By Ian Cowie, Personal Finance Editor
Last Updated: 1:16am BST 12/04/2008

One in three mortgages is now being taken out "on the never never" and interest-only home loans have doubled in popularity during the last five years, The Daily Telegraph can reveal.

The financial crisis in full

But mortgage brokers say lenders are becoming nervous about the high and rising proportion of advances being made to borrowers who have no apparent means of repaying their debts, unlike traditional repayment mortgages which reduce the principal outstanding each month.

Adrian Coles, director general of the Building Societies Association (BSA), said: "It's a sign of the pressure on buyers to afford high house prices and their desire to minimise monthly costs."

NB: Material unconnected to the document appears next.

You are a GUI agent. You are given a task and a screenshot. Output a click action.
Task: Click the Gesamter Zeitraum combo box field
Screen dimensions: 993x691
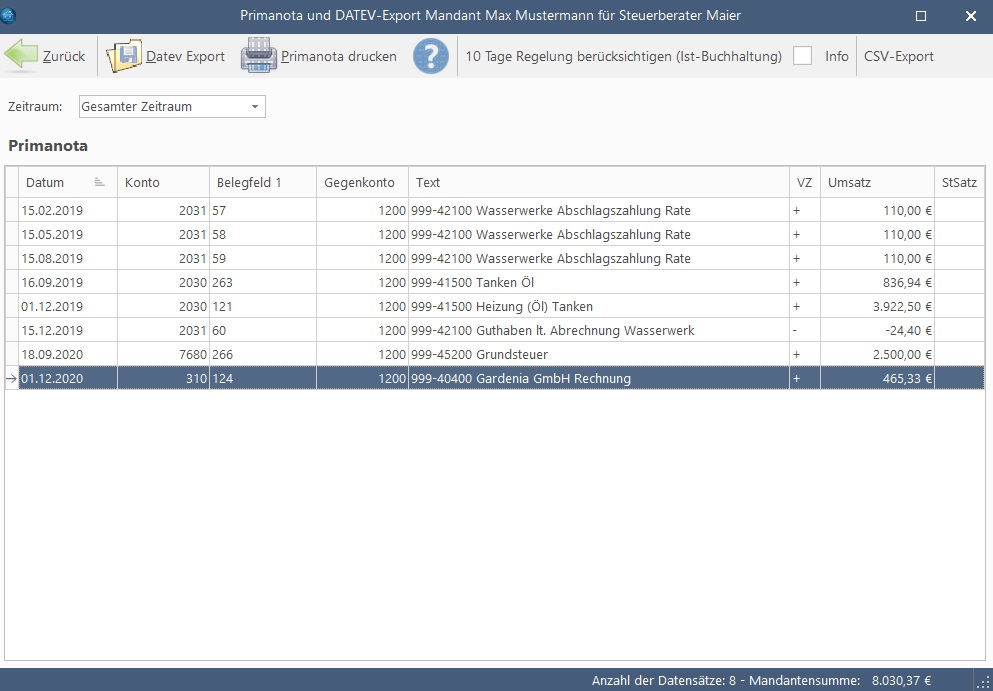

On the average mortgage of £150,000, the cost difference between a repayment and an interest-only mortgage would by around £250 a month.

BSA figures show that 33pc of all new mortgages are now advanced on an interest-only basis, compared to only 13pc five years ago.

Mr Coles added: "Clearly, there is an issue that each interest-only borrower will have to face eventually about how they are going to repay the capital. With choppier waters for the economy ahead, lenders will be most concerned that interest payments can be sustained - but it's up to individual borrowers to ensure they can manage the mortgages they have taken out."

Melanie Bien of mortgage brokers Savills Private Finance said: "Things are getting tougher and, while rising numbers of borrowers are putting this to the back of their minds and saying 25 years is a long way off, lenders are beginning to review this issue.

For example, when considering how much they are willing to advance to homebuyers, lenders are increasingly moving away from simple income multiples and instead considering a wide variety of factors to assess affordability.

"HBOS, which includes Halifax, Britain's biggest mortgage lender, Cheltenham & Gloucester, the LLoyds TSB subsidiary, and Nationwide, Britain's biggest building society are examples of this trend.

Now West Bromwich Building Society is the latest to say it will work out affordability on interest-only loans as if they were repayment mortgages."

Abbey, Britain's second-biggest mortgage lender, is reviewing its interest-only mortgage activities. The Bank of England set out to ease the credit crisis by cutting base rates from 5.25pc to 5pc on Thursday and the biggest mortgage lenders said they would cut their standard variable rates from May 1.